There is perfect symmetry between the noise of heartbreaking loss and the quiet stillness of outer space, a chasm artist Arturo Luna has been exploring for nearly three years. The mastermind behind Mexican post-rock project De Osos, Luna has thus far released an EP and full-length album, on which he’s searched the inner reaches of his mind and heart, mysteriously laying out a road map to catharsis without charting departure or arrival points. Luna’s music is strictly instrumental, like the perfect cup in which to pour your feelings, and his latest singles are some of the finest transmissions from his journey.

Let’s start with the video for “Campo de Terror Absoluto,” off De Osos’ LP Todo El Ruido Entre Nosotros, released back in March. The album is a field of controlled chaos, where “Terror” stands out for being a noisy yet spellbinding moment of contemplation. The song is driven by an almost innocent piano melody and skeletal kick drum, peppered with bursts of frantic electronic static that conjure images of unresolved arguments and regret. With that in mind, the video is an apt companion piece, as it features jagged white shapes suddenly appearing on a deserted black background, mimicking the slow, turbulent, and perilous crawl of a ship navigating an asteroid belt.

The companion single is “Leve Distorción en el Aire,” a newly crafted masterpiece that teases De Osos’ musical future. Evincing a move past his space odyssey soundtracks, it’s rather ironic that “Leve Distorción en el Aire” should be Luna’s lightest and most ethereal composition to date. Beautifully balanced between cinematic orchestration and bare-bones minimalism, it seems that as Luna’s musical ambitions grow, the more he frees himself from the binds of conventional instrumentation. The song is heartrending, and though the subject matter is vague, it’s nearly impossible to avoid reading deeper into the emotion behind the music.

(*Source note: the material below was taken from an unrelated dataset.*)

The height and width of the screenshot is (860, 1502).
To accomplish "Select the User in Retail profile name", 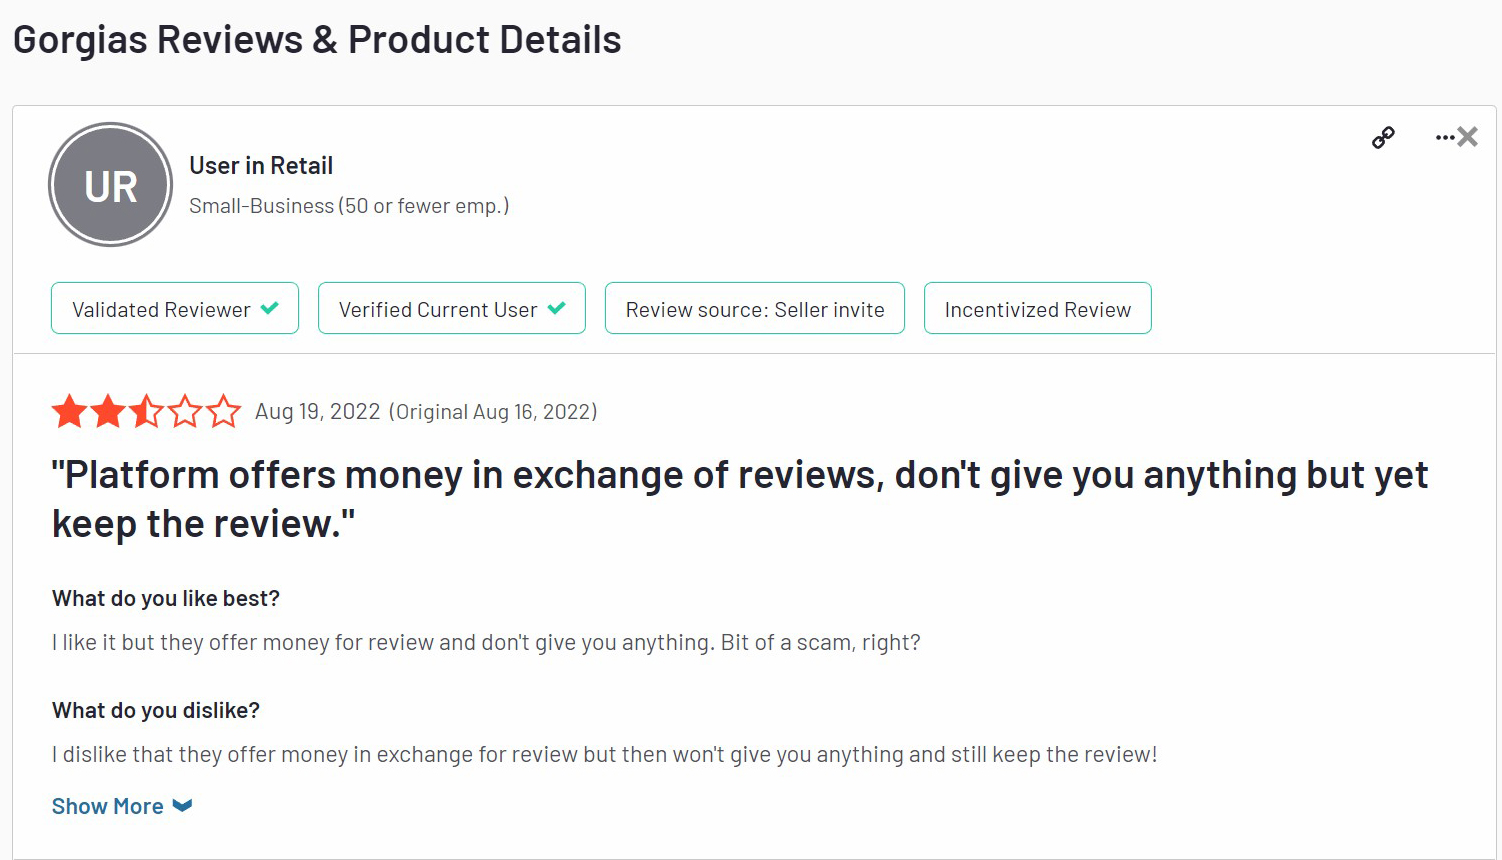I will click(x=261, y=165).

Luna took the name De Osos from the Latin for Arturo, which means “Guardian of the Bear,” in reference to the Ursa Major constellation. While citing his celestial inspirations and offering a subtle tribute to his deceased father – also named Arturo – Luna’s music remains a mirror for our own emotions. This isn’t music for loud, crowded spaces, but an introspective bubble to retreat into, examine your feelings, and hopefully reemerge a bit more balanced and unburdened.